#### Work item
Copy out each line of the material in which the word "will" can be found.

#### Exercise materials
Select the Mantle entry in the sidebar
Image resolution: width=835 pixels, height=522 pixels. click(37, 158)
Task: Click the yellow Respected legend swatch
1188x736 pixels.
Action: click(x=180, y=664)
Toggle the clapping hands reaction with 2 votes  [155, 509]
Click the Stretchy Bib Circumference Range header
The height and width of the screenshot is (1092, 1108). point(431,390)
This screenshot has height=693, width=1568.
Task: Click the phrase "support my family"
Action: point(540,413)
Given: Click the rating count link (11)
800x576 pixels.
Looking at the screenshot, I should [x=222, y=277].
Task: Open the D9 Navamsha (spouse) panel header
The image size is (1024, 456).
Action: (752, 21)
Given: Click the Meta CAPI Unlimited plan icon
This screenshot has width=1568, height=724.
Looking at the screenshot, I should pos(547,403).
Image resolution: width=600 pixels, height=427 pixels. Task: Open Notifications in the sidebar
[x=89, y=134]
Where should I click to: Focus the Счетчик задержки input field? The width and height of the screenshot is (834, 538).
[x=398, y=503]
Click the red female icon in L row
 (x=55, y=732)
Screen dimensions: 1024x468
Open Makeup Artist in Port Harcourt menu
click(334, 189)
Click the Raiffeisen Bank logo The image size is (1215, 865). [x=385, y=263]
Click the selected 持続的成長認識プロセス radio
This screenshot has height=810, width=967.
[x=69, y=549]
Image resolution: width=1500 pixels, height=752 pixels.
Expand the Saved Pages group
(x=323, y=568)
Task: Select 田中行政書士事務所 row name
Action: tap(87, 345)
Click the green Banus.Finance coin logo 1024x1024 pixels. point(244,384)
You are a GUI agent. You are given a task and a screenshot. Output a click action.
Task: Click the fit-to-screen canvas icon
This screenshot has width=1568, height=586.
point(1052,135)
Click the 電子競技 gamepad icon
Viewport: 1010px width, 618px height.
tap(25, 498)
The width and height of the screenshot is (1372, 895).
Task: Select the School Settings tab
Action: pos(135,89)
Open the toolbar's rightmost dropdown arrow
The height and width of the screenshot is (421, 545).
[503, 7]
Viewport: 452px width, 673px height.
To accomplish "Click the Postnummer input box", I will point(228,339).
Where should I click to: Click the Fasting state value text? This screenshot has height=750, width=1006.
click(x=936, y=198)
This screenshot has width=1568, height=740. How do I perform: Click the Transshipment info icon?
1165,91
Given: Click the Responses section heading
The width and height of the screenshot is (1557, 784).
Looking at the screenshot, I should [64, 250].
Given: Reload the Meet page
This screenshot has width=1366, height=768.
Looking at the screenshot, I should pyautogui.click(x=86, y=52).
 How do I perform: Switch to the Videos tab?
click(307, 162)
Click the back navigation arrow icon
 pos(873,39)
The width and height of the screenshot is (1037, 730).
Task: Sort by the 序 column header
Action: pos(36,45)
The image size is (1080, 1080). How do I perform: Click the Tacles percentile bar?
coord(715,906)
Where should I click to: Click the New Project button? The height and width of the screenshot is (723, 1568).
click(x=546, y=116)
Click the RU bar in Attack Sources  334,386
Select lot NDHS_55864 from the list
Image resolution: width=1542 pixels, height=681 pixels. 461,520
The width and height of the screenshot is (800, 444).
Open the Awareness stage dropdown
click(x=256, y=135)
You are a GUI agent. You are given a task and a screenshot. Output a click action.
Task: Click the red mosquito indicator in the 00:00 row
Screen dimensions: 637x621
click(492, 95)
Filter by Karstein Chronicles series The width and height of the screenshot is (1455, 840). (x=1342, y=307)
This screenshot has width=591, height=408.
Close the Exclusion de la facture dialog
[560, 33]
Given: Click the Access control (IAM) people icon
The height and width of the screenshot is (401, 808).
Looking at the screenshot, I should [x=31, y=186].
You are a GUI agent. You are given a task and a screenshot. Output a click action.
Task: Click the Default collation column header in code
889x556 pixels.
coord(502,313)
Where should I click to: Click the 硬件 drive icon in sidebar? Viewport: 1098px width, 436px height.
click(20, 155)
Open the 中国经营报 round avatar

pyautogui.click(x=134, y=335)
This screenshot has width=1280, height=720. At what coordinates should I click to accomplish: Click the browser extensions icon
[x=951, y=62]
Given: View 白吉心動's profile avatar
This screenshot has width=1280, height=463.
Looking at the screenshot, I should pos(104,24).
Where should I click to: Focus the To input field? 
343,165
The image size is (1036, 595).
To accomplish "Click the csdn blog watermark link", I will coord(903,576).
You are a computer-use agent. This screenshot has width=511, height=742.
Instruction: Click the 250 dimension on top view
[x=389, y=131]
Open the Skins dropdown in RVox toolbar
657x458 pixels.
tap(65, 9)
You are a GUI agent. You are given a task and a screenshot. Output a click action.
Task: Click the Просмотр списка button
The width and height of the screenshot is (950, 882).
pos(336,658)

#### Exercise solution
To accomplish "Click the Postnummer input box", I will point(228,339).
To accomplish "Click the csdn blog watermark link", I will coord(903,576).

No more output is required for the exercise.